▸ **Exercise objective**: Using the entries below, copy exactly each line from the line with "You are a computer-use agent. 447x224 pixels." up to and including the line with "The width and height of the screenshot is (966, 392).", with every picture left out.

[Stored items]
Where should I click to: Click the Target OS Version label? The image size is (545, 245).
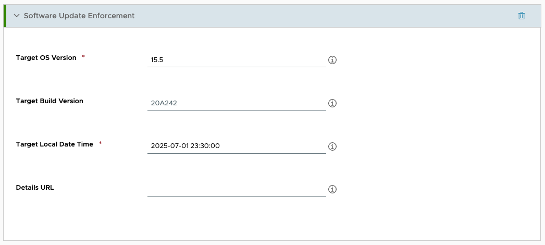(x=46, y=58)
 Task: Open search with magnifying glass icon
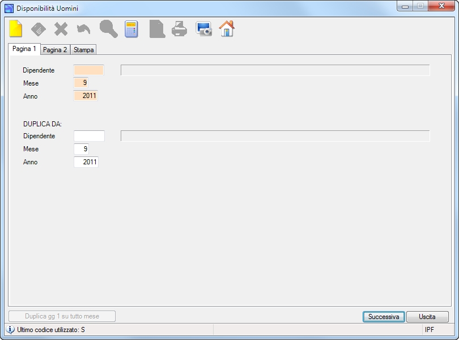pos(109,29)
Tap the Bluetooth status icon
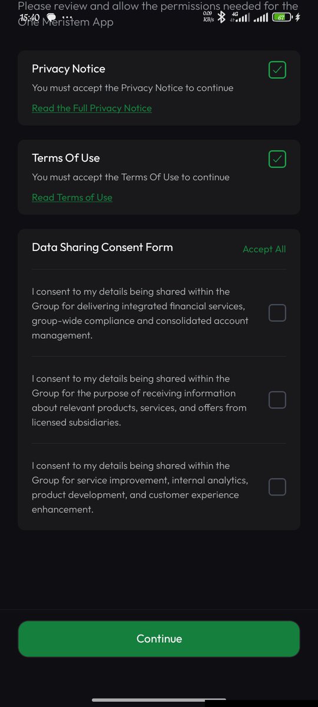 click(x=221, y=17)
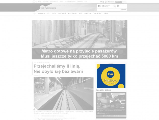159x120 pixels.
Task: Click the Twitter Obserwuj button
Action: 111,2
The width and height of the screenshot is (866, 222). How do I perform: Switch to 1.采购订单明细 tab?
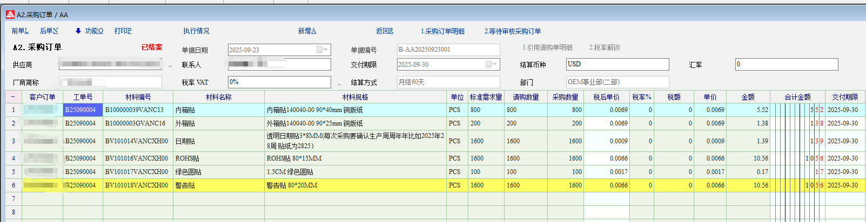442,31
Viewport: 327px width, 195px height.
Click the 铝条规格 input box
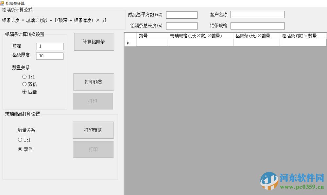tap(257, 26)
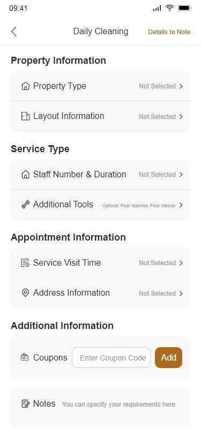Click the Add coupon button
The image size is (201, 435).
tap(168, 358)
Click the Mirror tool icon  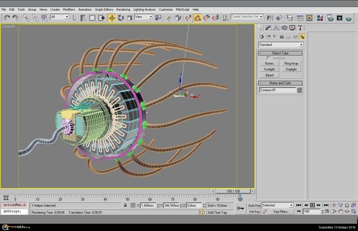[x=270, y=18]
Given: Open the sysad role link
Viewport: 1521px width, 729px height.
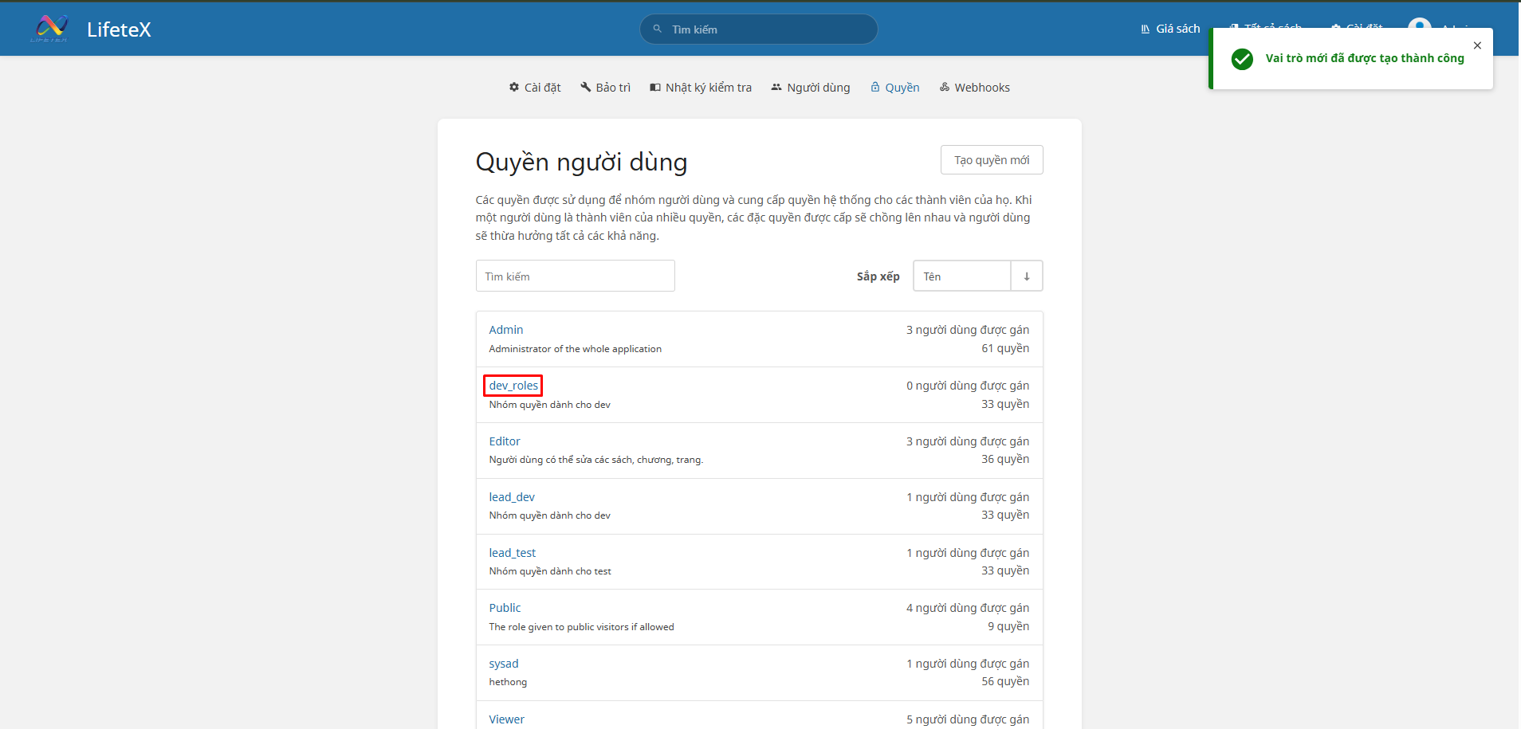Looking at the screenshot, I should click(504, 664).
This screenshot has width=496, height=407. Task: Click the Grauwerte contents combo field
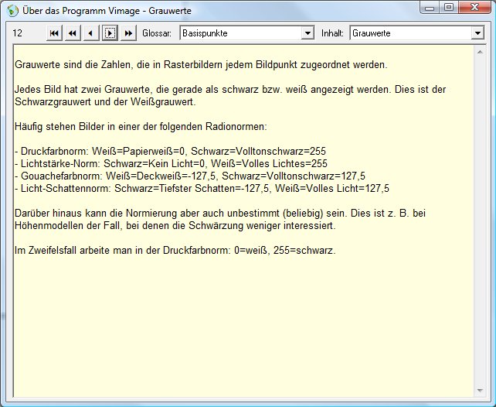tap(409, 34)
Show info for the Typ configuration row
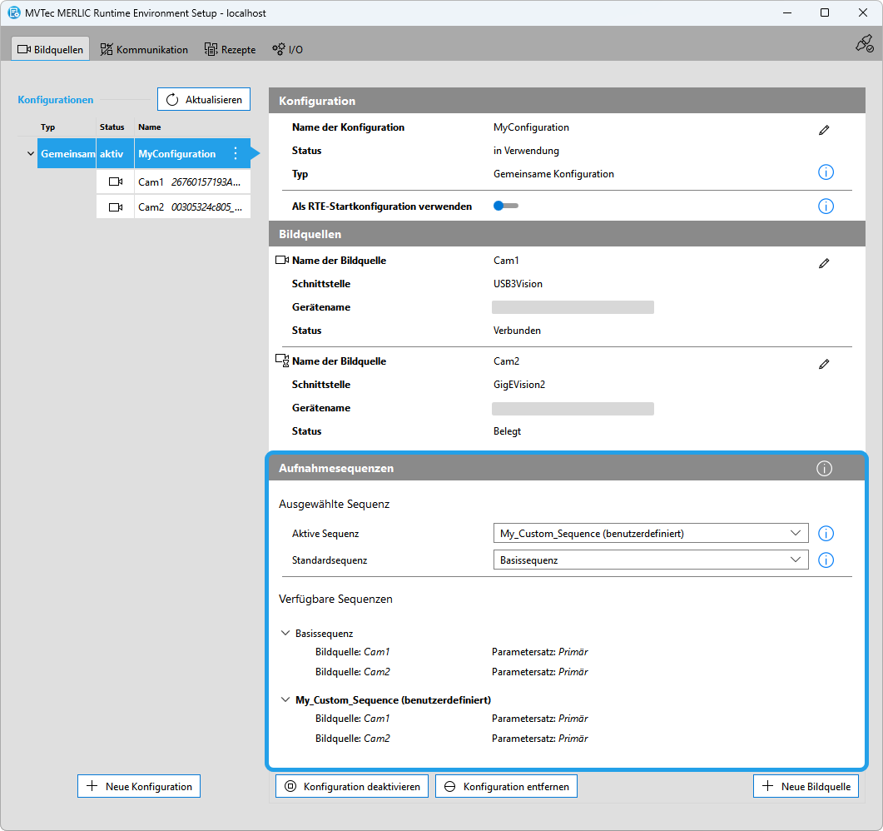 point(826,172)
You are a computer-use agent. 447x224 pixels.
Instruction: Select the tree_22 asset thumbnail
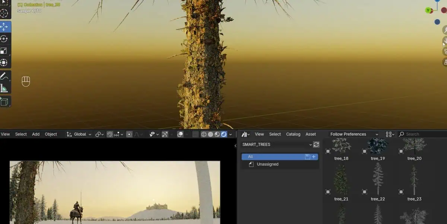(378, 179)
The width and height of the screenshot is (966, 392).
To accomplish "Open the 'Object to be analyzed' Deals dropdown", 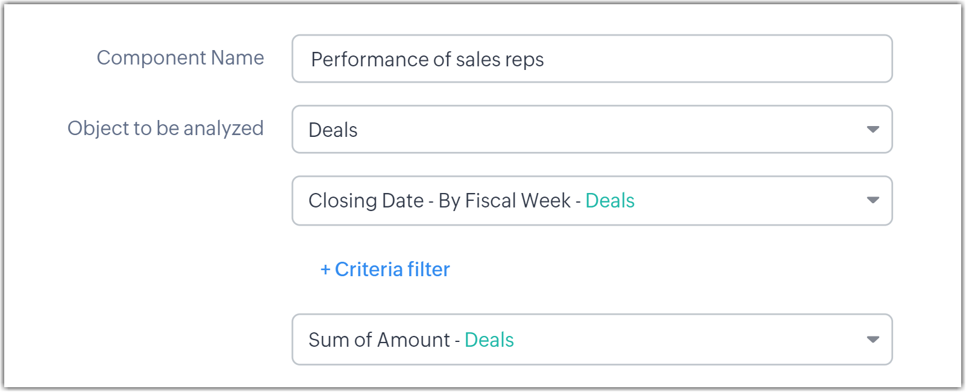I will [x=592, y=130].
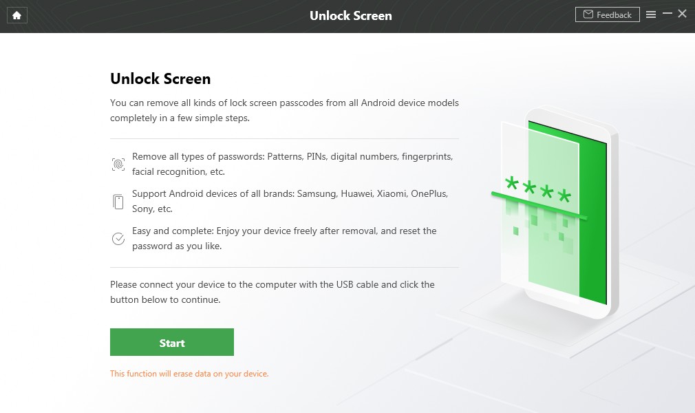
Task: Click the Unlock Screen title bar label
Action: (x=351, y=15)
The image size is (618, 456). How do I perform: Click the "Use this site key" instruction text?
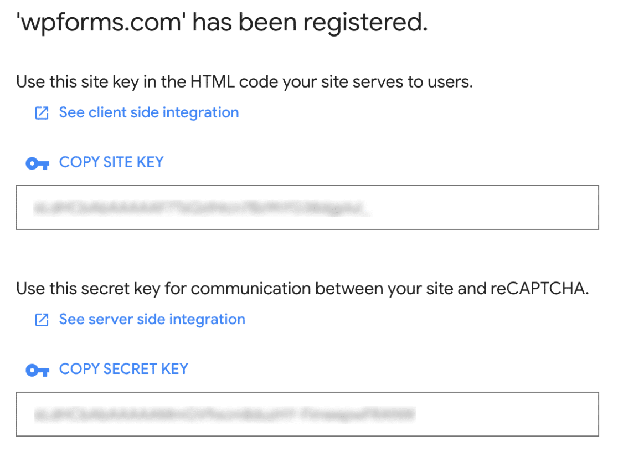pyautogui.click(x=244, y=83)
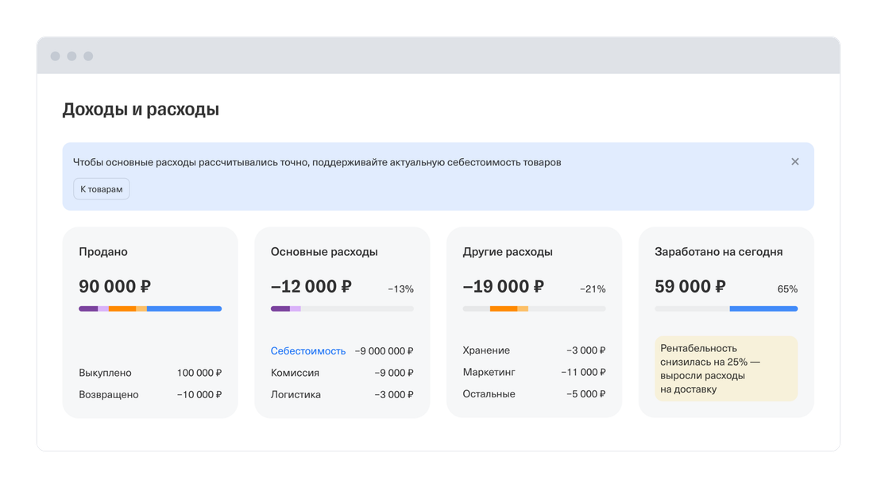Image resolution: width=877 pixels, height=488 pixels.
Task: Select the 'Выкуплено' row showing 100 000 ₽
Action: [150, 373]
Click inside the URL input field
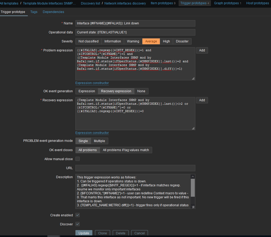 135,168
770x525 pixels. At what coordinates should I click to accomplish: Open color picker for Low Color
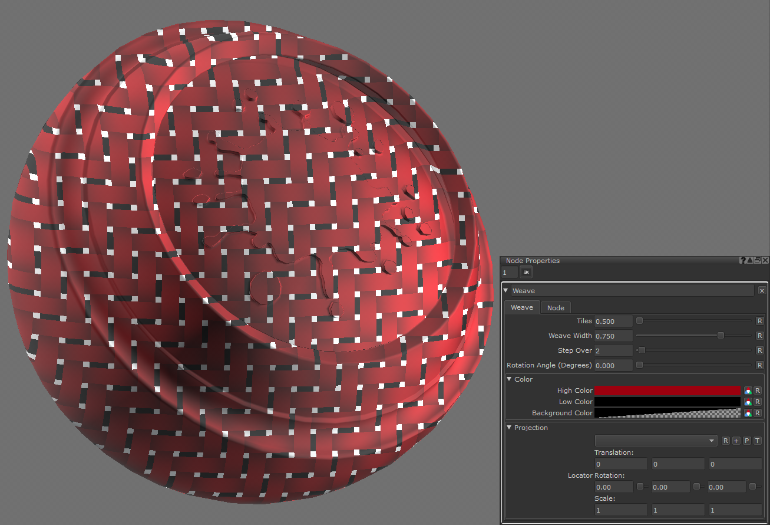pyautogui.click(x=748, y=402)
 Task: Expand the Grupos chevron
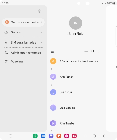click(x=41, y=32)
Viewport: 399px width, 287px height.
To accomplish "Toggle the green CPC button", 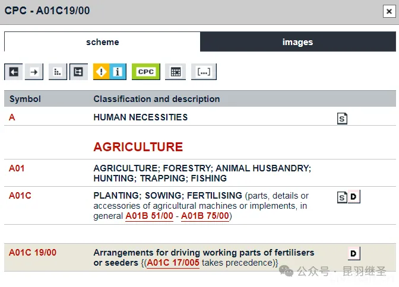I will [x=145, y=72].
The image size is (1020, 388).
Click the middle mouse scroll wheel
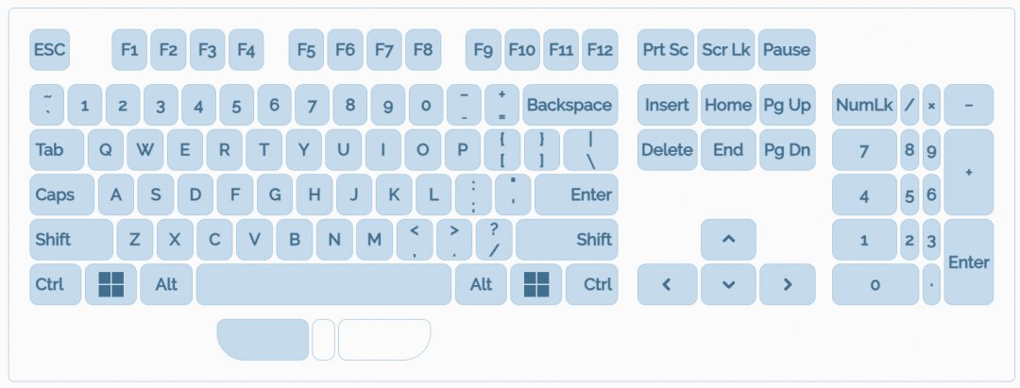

▸ **Response below**:
You are a computer-use agent. 447x224 pixels.
Instruction: Select the tree_22 asset thumbnail
(378, 179)
The width and height of the screenshot is (966, 392).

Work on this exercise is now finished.